My heart feel the pain! So pain. Although without knowing whether what they are doing down there I can felt the pain in my heart. I am so worried of someone. Yes! The little girl who always understands me and also another **
I can't control myself thinking of them and also my brother down there. I don't know how he can handle them. And also the two best friend with me at the dark! I am super worried of them and also I am afraid of darkness. One of the bro give me the Ipod to listen. But, its useless. I tried so hard not to cry but I am not so hard hearted.
When I heard little girl screaming my name my tears roll down! I keep on repeating her name in my heart. "*name*.. Sorry. Sorry.." This is what I am saying... Time passes so slow! I feel like just running down.
The other girl who is with me keep on hugging me and comfort me. The tears stop.

When my bro gave us the call...
We knew its time to stop this and we went down. I tried to control myself.
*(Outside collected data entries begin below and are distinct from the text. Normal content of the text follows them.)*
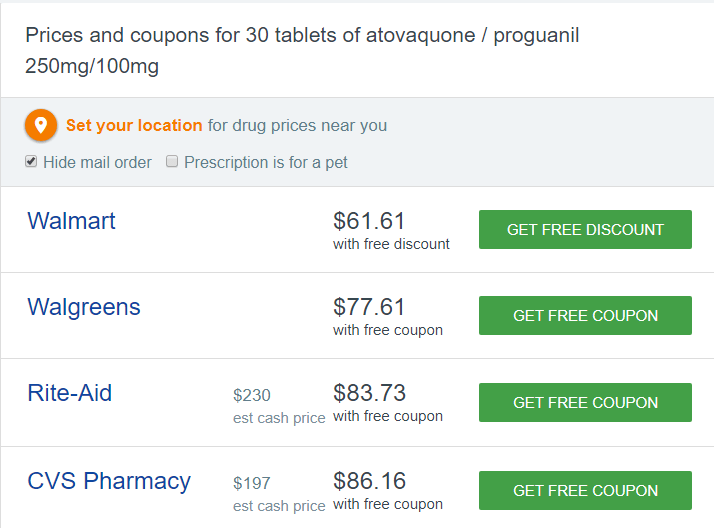The image size is (714, 528).
Task: Click the $83.73 Rite-Aid price
Action: pos(369,393)
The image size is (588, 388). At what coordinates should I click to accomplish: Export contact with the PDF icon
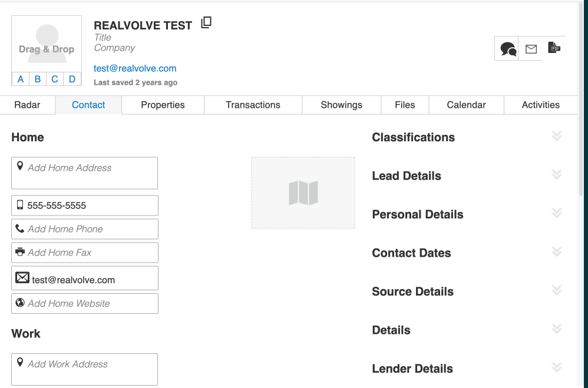click(x=554, y=48)
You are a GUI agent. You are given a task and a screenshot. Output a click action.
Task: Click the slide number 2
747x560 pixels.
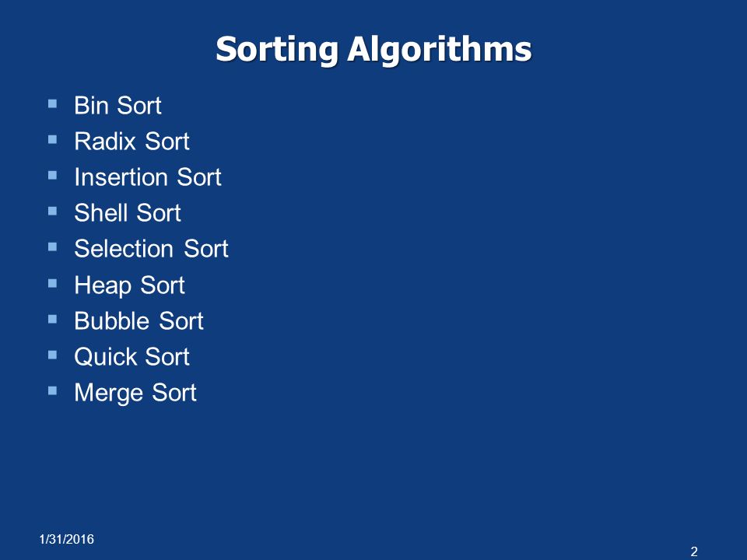point(694,551)
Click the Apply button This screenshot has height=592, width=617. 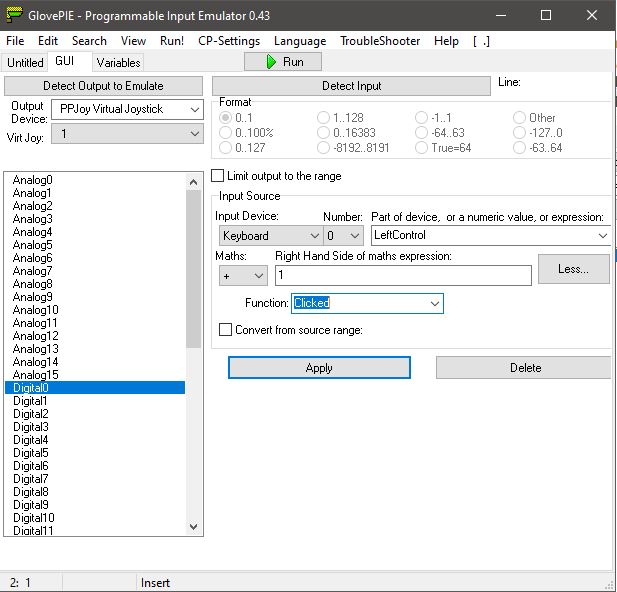(319, 368)
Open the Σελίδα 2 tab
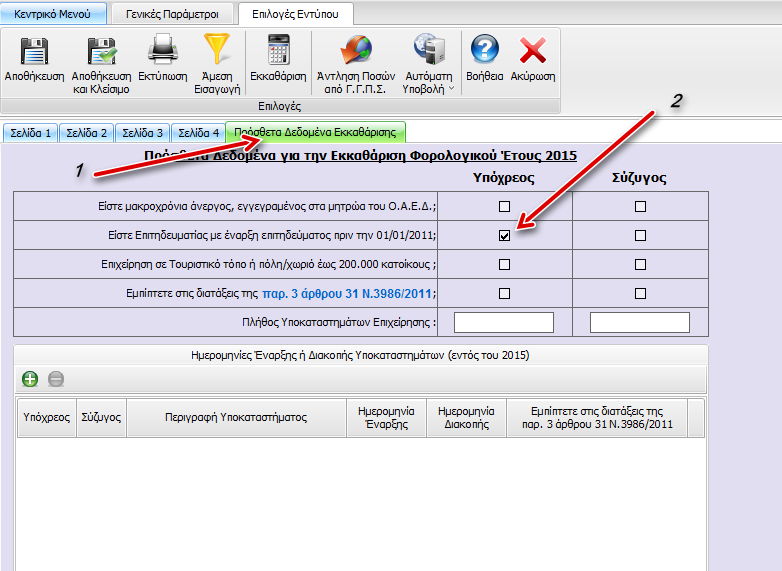 pyautogui.click(x=85, y=133)
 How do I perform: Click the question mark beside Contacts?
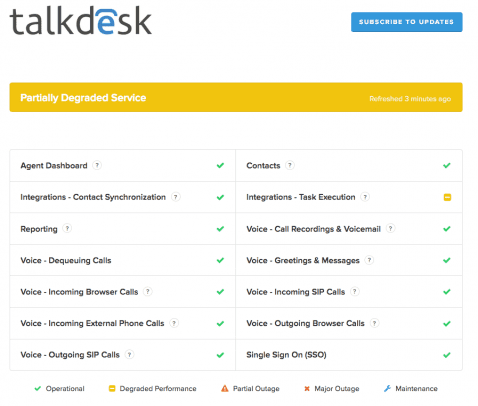pos(290,165)
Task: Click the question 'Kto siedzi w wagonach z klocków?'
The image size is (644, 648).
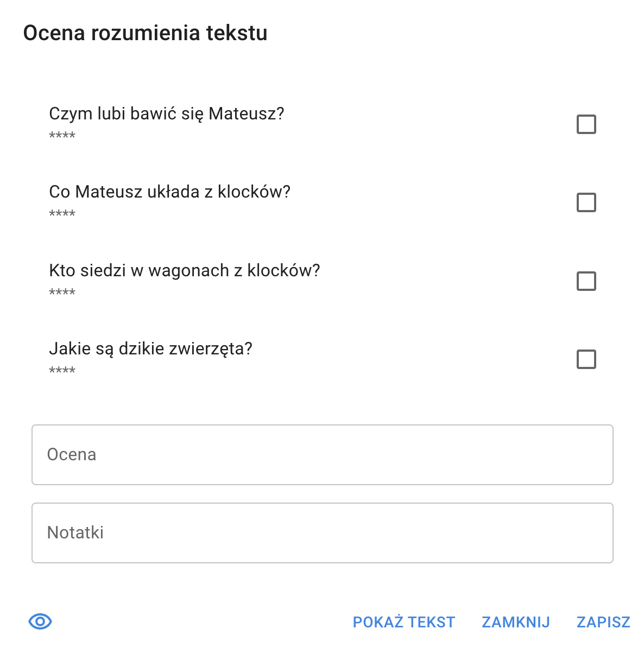Action: 185,270
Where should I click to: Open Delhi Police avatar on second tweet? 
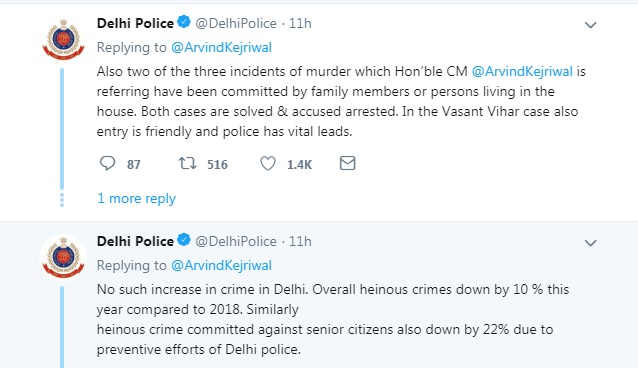point(63,257)
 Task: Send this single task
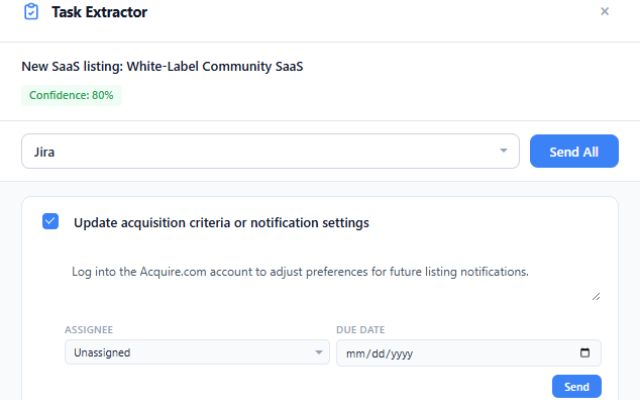pos(576,386)
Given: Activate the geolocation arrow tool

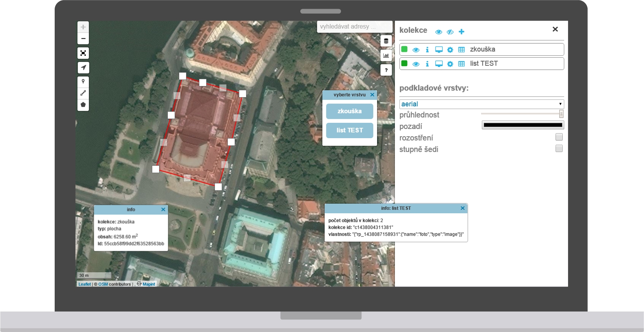Looking at the screenshot, I should point(83,68).
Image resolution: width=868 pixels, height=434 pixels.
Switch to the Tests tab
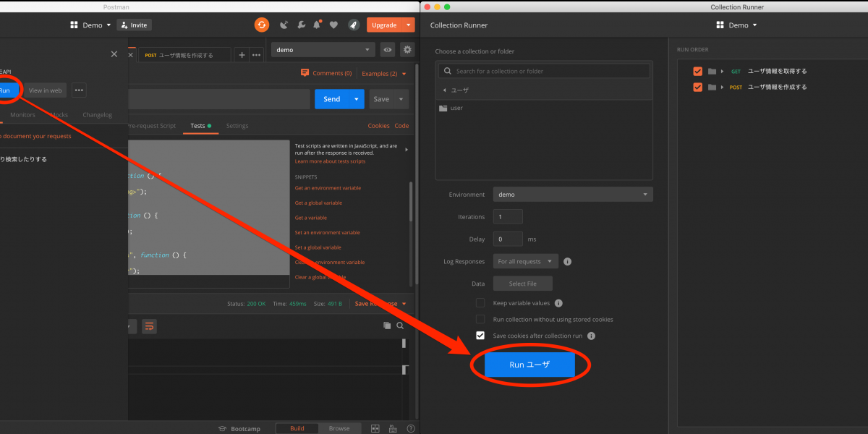[x=197, y=126]
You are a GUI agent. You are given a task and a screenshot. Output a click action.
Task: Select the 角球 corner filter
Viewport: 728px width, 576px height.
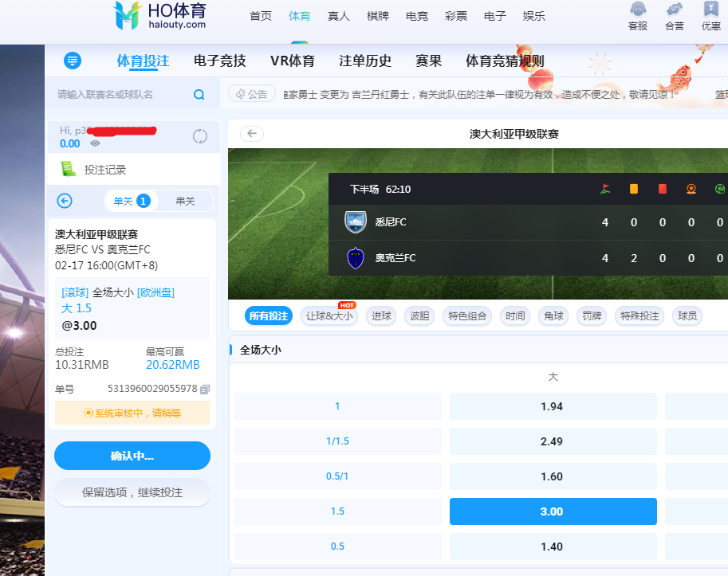[553, 315]
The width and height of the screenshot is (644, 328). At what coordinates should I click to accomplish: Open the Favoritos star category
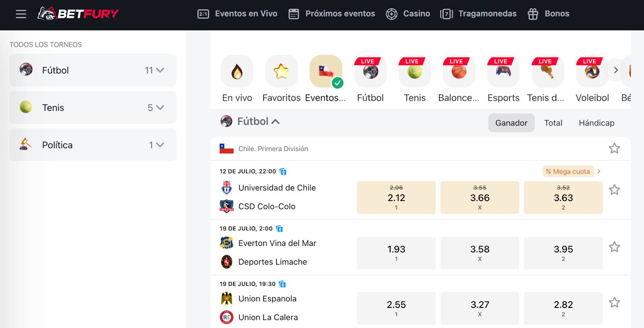tap(281, 71)
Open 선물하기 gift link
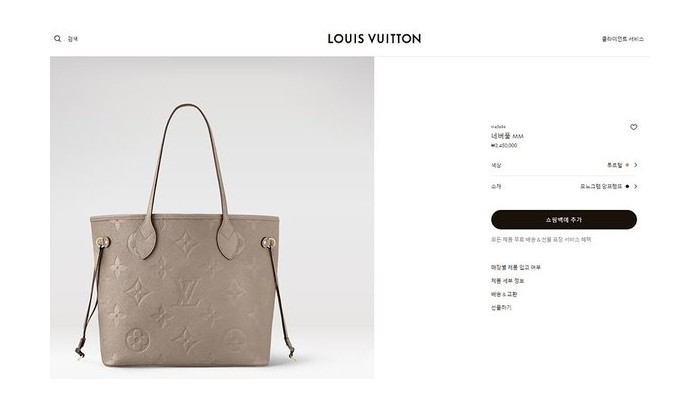This screenshot has height=408, width=700. [501, 308]
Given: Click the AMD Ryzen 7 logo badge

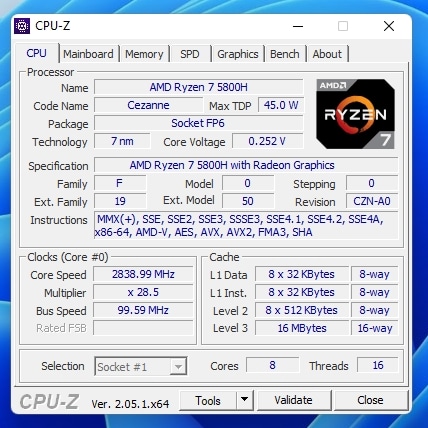Looking at the screenshot, I should coord(355,114).
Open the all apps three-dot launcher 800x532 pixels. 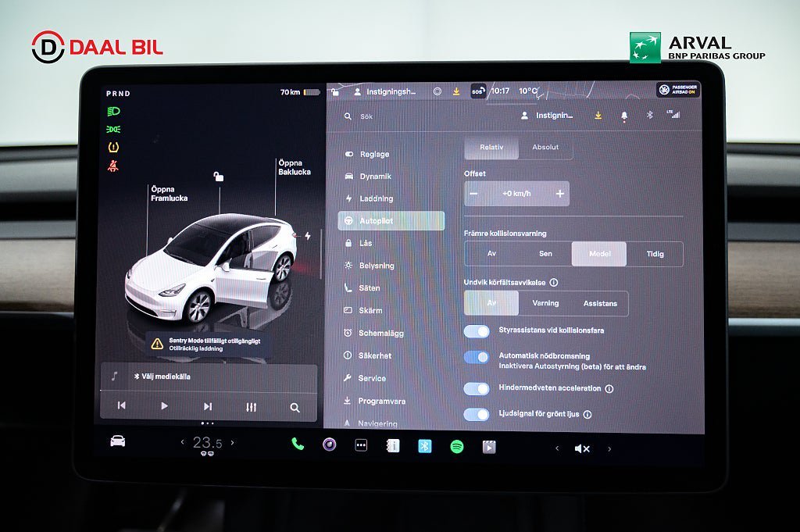coord(361,445)
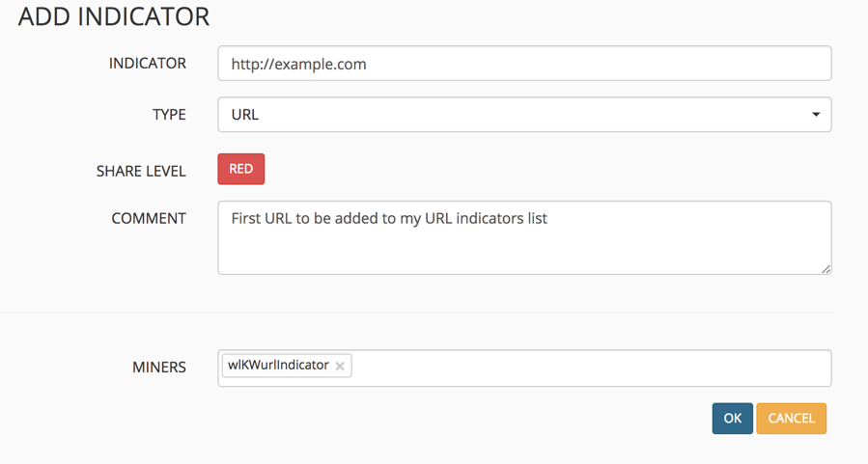The width and height of the screenshot is (868, 464).
Task: Select the wlKWurlIndicator tag label
Action: click(x=279, y=366)
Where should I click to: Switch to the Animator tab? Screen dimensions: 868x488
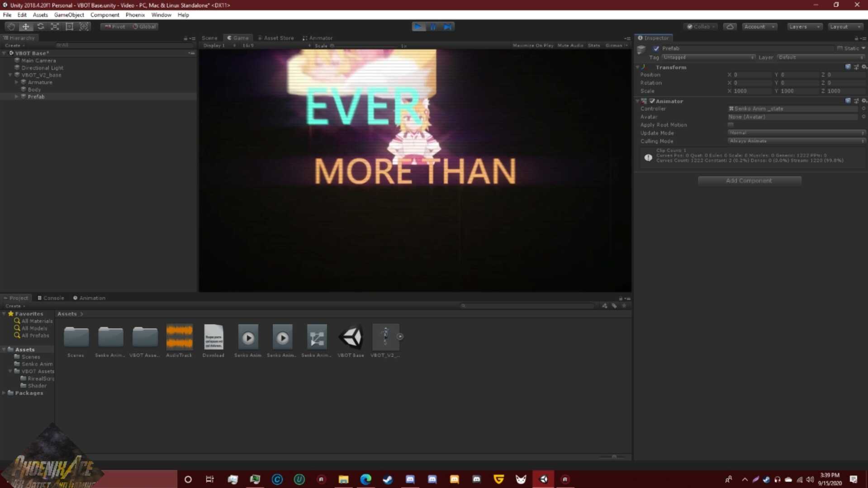pos(318,38)
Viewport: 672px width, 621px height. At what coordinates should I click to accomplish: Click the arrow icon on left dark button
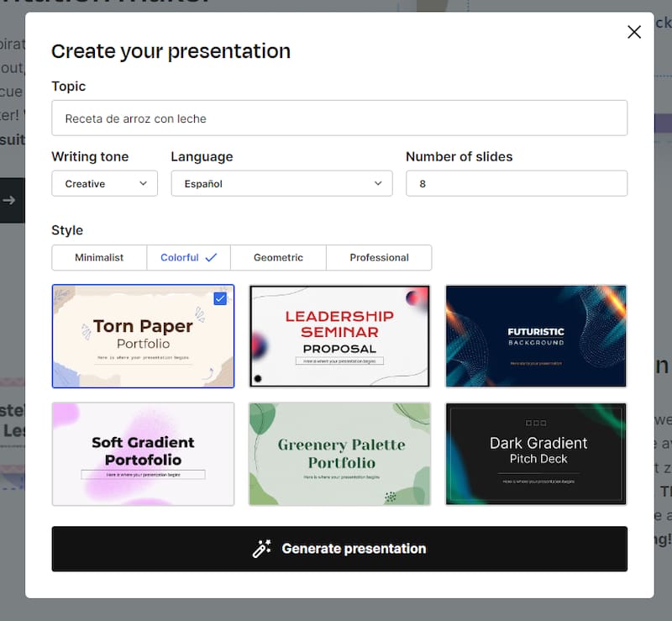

But I can't when I saw all the faces.
My best friend went to toilet and I was at the sink. Try to control. But when both brother came and ask me am I ok... Tears rolling down madly! Especially when they touch me and comfort me. I keep on crying. Then the best friend excort me to the santuary! The first one I look for is little girl. When I ask one of the leader, she said little girl don't want to come in yet. I totally know I am so wrong now. Best friend keep on hugging me to comfort me. The brothers keep on asking me whether I am okay or not. When I saw R face I am so pain again! She is worried and she cried... This makes me super uncomfortable!

Then when everyone is there, bro try to wrapped up but problem came.. little girl wants to be alone again. Where arguments came in. Where best friend run away, where I try to explain and things get worst. Where people hurt me madly there! I raise my voice and so on until I feel like this place is not belong to me anymore.

I hate myself for this whole things. I am so sorry!
To everyone.. No matter is who.. I just want to say sorry about this whole things...
I can't forgive myself for this and I can't face myself and also little girl. I hurt her too much. Although we say sorry and everything, I can tell you here that I can't forgive myself for doing this to YOU. I love you too much! I feel guilty when I see your eyes red because of all of us. When you hug me and say just go up and say sorry, everything will be alright, ask me not to cry I feel that I can't face you anymore. I don't even dare to play with you on the next day! I am so guilty for what we came out. This is the first time i REALLY CRIED SO TERRIBLE and can't forgive myself.

To Rwho understand and pass me the tissue box. You are younger than me one day... I love you so much too. Luckily you are not mad with me. I am so glad you change back. Cause when I see your face I am so scare! Sorry once again...

Sorry with all the things... I am so sorry!



*in the other note*
2 different things. i can't control the feelings of me now... Whether I am bad or what but I just can't.. I tried so hard and I cried because I feel I am bad.. But the whole sleepover makes me feel this way~ Sorry, I can't help it...

Now, I need people to talk too.. But definately not *you* yet... sorry...........
I am just trying to let people understand her. Why must I got hurt in the end!